Colleen's Essay for entrance into Villanova University written 1990.
My room was a mess. To appease my Mom, I started to clean through the rubble. I did not want to hear her say for the seventy ninth time, 'Colleen, please straighten your room.' Thus, I began my Saturday project. I started under my bed. Beneath an old Michael Jackson shirt, there was an album marked 'Ocean City.' At that moment with term papers and tests being an integral part of my life, the seashore seemed a million miles away. Anxiously, I opened to the first page which contained a picture of my family's summer home in Ocean City, New Jersey!
I turned the pages quickly, excited to captivate such pleasant memories. I stopped, started, and smiled at one particular picture. It was one of my Dad, my older brother and myself, sunburned from a day of fishing. There was a smile on my face from ear to ear. This picture ws of my first deep sea fishing experience, when I won the pool for the largest fish on the party boat.
A glance at a few more photos and I actually began to laugh aloud. There was a snapshot of me, as a ten year old, trying, and I stress trying, to hang a queen size sheet on the clothesline. This must have been when I was a novice on chambermaiding skills. Four of my summers revolved around folding laundry, cleaning rooms, and scrubbing floors at the Osborne's Inn for my mother, or should I say, my employer. I knew I was destined for bigger and better things. They came in the following pages of the album. There was Colleen, the waitress on the boardwalk at age fifteen. I grinned when I saw myself in the fancy red and white uniform of Jilly's Ice-Cream Parlor. I remember how ecstatic, yet nervous, it was the first time I wore my uniform.

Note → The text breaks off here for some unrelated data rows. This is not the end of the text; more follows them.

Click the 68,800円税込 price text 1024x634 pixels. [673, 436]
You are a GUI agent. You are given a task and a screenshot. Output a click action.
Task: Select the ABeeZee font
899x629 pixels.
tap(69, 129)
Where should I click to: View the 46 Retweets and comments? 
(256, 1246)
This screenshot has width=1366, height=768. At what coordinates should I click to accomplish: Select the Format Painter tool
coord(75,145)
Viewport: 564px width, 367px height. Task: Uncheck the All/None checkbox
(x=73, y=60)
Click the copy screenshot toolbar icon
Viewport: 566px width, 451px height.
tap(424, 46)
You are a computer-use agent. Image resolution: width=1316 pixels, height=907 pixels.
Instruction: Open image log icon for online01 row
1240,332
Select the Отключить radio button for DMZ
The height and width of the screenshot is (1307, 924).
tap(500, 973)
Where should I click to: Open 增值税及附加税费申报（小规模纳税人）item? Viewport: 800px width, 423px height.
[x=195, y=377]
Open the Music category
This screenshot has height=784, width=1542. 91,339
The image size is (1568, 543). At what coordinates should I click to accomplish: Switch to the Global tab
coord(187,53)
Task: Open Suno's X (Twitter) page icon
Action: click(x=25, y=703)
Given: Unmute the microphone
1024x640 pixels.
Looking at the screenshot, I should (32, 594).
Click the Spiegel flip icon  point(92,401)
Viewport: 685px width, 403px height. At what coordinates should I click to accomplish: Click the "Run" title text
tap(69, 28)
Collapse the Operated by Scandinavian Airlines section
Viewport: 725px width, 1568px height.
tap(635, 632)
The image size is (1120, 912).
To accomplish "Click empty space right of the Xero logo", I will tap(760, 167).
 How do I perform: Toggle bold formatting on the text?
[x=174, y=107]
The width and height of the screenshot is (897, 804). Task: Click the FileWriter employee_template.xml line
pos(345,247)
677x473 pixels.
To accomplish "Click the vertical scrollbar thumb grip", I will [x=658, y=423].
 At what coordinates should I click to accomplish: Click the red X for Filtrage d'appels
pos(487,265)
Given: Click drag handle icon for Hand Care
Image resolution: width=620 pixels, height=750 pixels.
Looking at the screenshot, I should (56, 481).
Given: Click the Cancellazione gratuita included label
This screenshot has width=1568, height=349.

The next page contains pictures of a room no one can forget - our 'bunk bedroom.' This is my bedroom. It is also my older brother's bedroom and my younger brother's bedroom. It is also my older sister's bedroom and my younger sister's bedroom. To create a scenario: there are two sets of bunk beds, one trundle bed, one single bed, along with five bureaus, one for each of the kids. To say that this room was cluttered, busy, chaotic, fun and exciting is an understatement. So much has happened in here that it will forever be part of us. We have spent hours in that room, sleeping, fighting, laughing and playing our favorite games, 'Who Would You Rather Marry' and 'Brady Bunch Trivia.' Naturally, the room is almost never occupied by just the five of us. There is always at least one friend over. Whether we squeeze two to a bed or a few more bodies on the floor, we live by the cliche, 'The more the merrier.' It is because we have adjusted to smaller living space in the summer that we are fortunate enough to have a shore home. We may not retain our privacy, but the camaraderie and fun we have shared is unique, and one that many envy.
Memories are the fabric of life. In a short time, I will be embarking upon my college career, a time to make more and different remembrances.